Dataset records
○ ○ ○ ○ ○
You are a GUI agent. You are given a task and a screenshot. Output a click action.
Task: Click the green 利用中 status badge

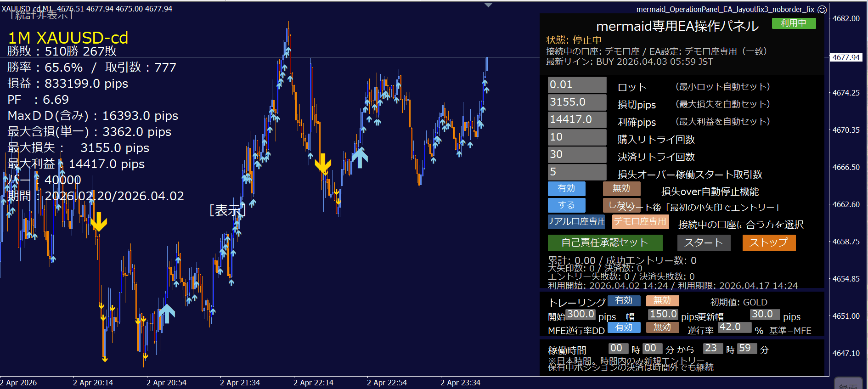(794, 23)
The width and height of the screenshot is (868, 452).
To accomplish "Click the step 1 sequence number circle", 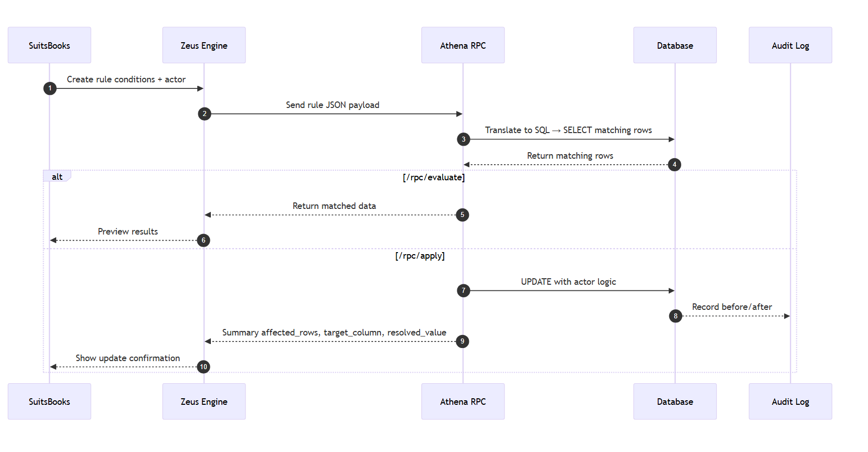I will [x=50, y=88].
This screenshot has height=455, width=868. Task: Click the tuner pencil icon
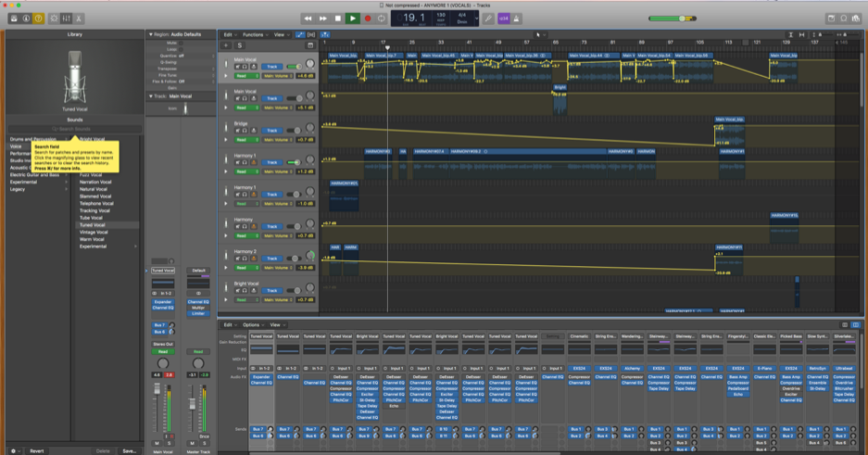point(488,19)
○ ○ ○ ○ ○
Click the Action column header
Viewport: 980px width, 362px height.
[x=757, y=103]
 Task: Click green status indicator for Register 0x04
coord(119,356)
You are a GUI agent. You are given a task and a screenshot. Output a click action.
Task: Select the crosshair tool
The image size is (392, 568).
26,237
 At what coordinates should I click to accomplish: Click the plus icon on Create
○ ○ ○ ○ ○
Assignment: Send back an exact copy of only the lines from the line with "Task: Select the crosshair tool" up to and including the line with "At what coordinates" in the data above.

Expected output:
Task: Select the crosshair tool
The image size is (392, 568).
26,237
 At what coordinates should I click to accomplish: Click the plus icon on Create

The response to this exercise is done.